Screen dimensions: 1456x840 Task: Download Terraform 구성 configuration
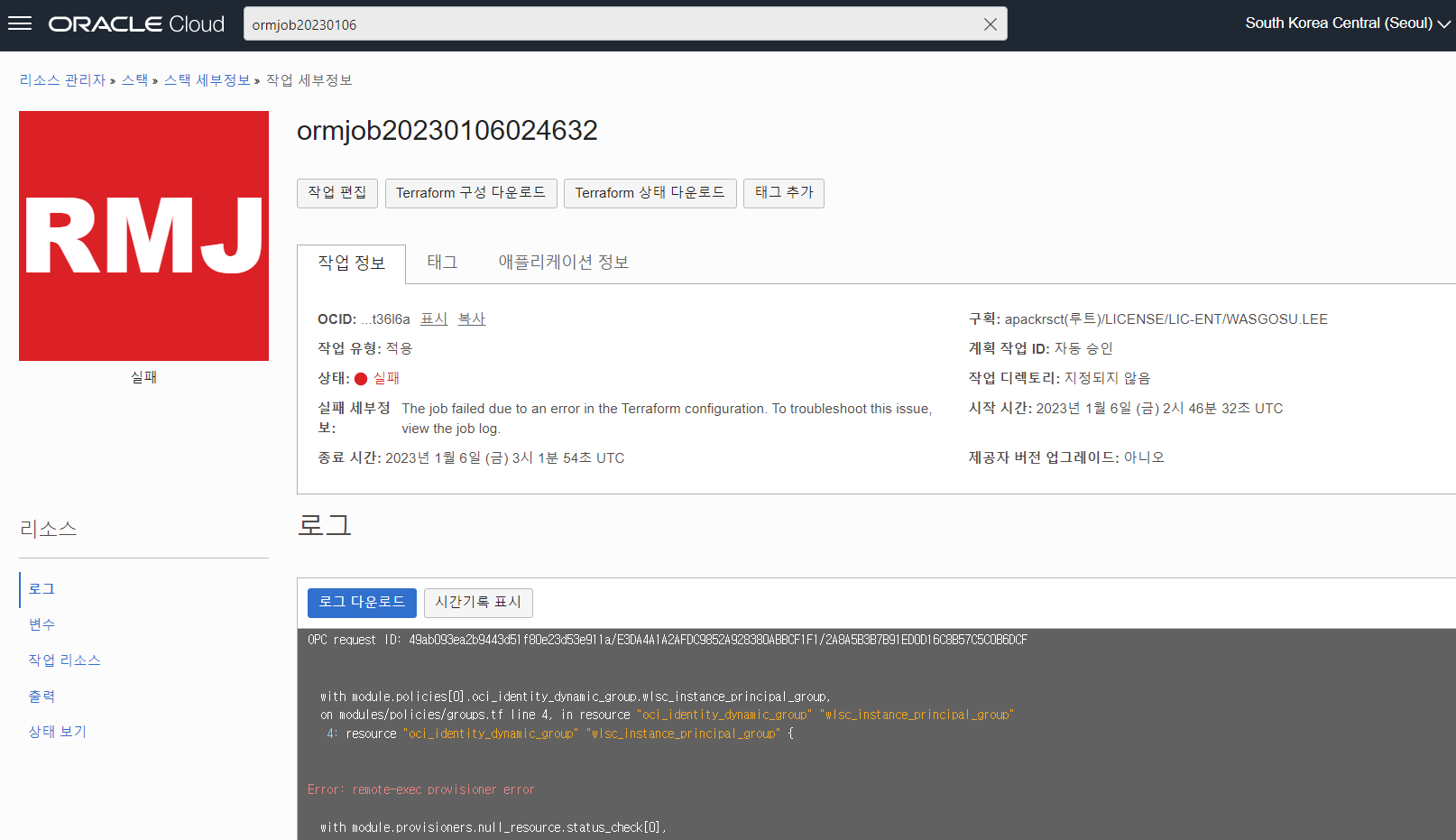pyautogui.click(x=471, y=193)
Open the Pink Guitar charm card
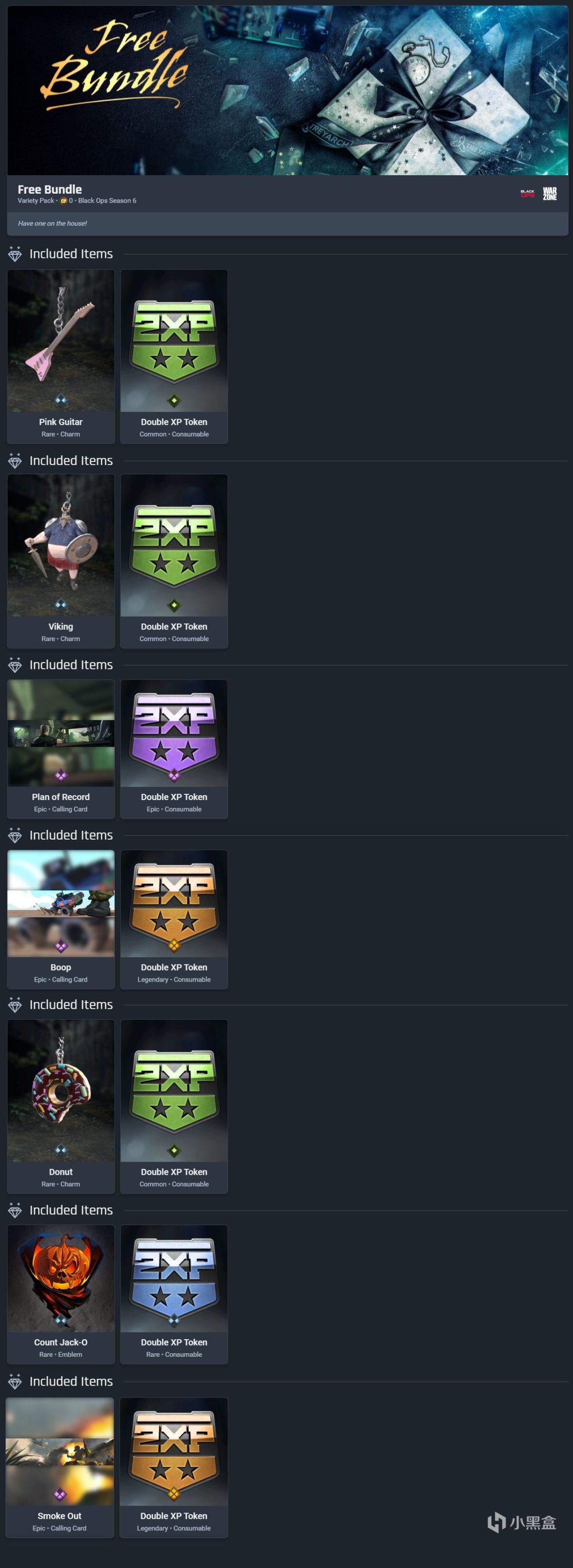The width and height of the screenshot is (573, 1568). (61, 357)
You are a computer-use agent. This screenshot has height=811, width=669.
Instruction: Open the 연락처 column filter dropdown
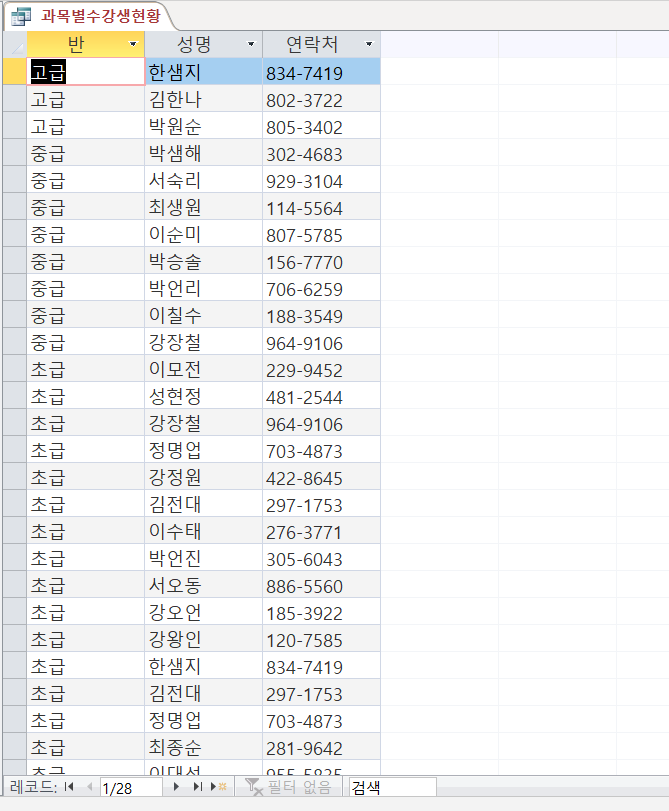pos(369,45)
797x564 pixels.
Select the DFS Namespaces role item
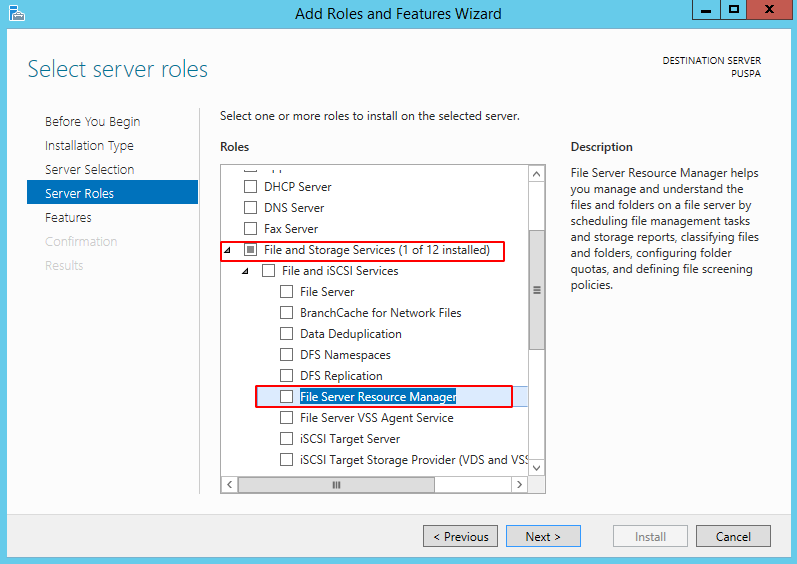click(345, 355)

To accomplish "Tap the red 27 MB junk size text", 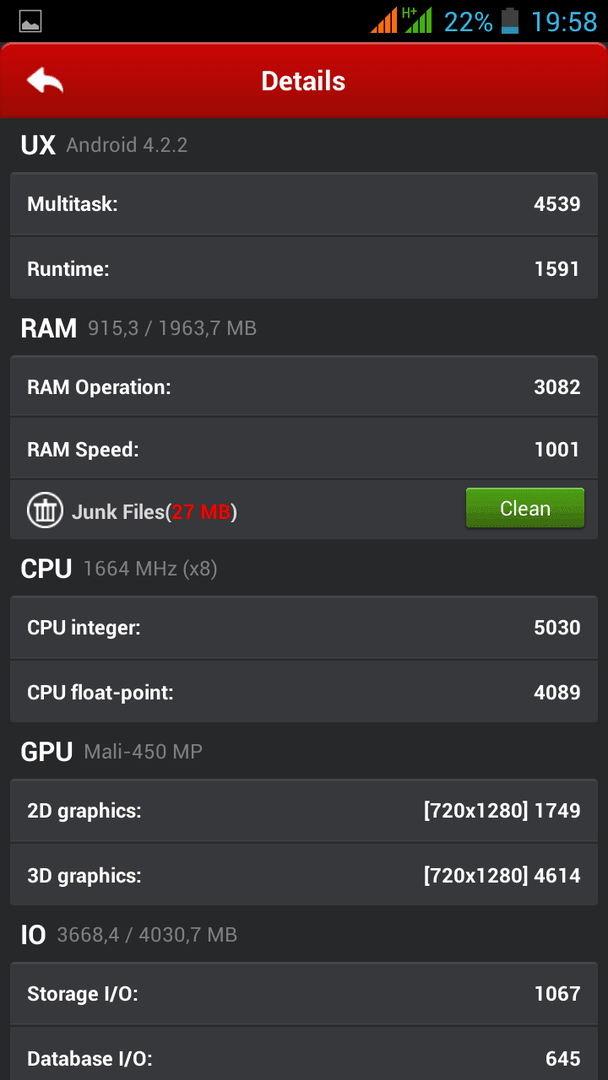I will (x=200, y=512).
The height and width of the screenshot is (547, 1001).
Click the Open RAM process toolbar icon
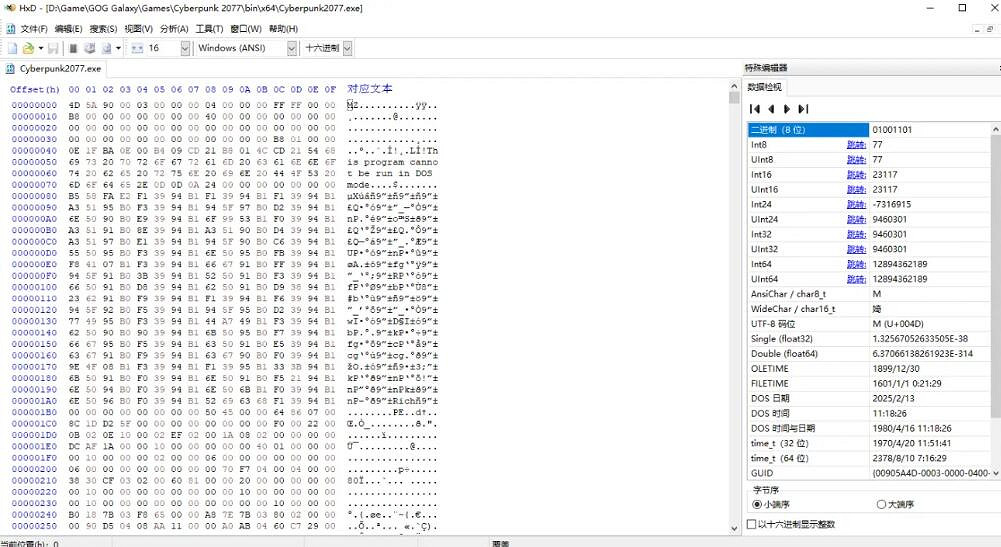[x=103, y=48]

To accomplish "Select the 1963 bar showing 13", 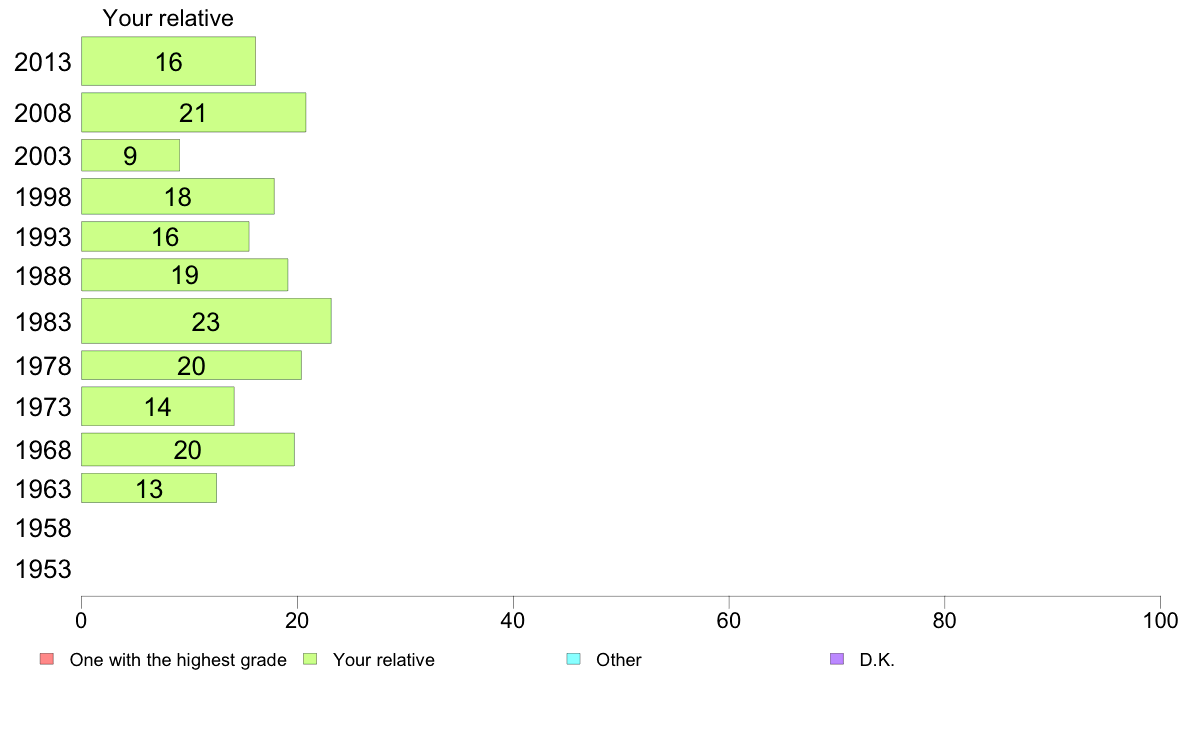I will coord(148,488).
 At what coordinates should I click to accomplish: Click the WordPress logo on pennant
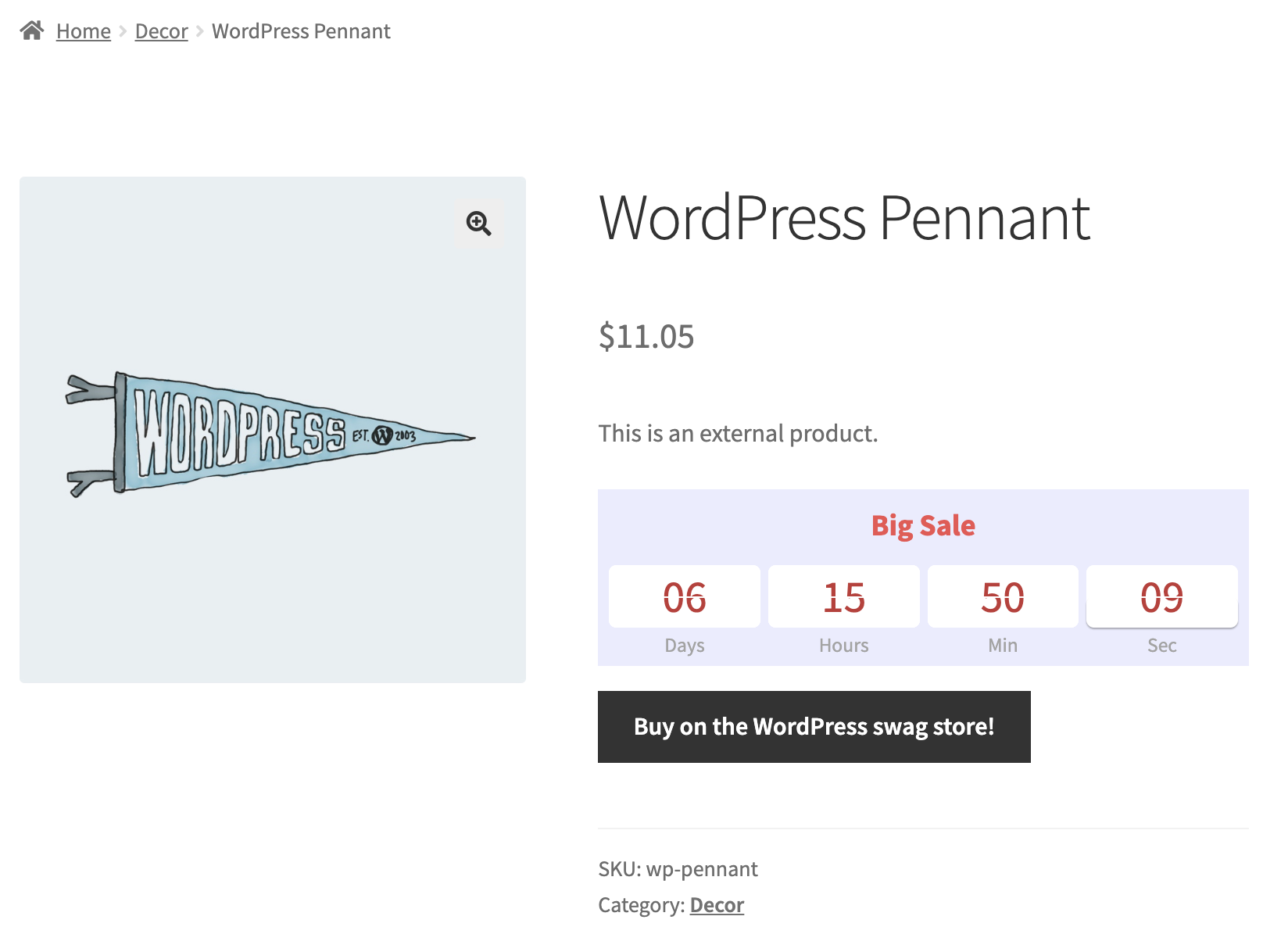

- TASK:
Repeat exactly and only the lines from the start of the data above through the line that holds "You are a computer-use", inclusive. Pictures do not belong in the copy.

- TASK ANSWER:
Screen dimensions: 1456x840 Task: Download Terraform 구성 configuration
pyautogui.click(x=471, y=193)
Open the Pink Guitar charm card
The width and height of the screenshot is (573, 1568). (61, 357)
You are a computer-use agent. This screenshot has height=811, width=669.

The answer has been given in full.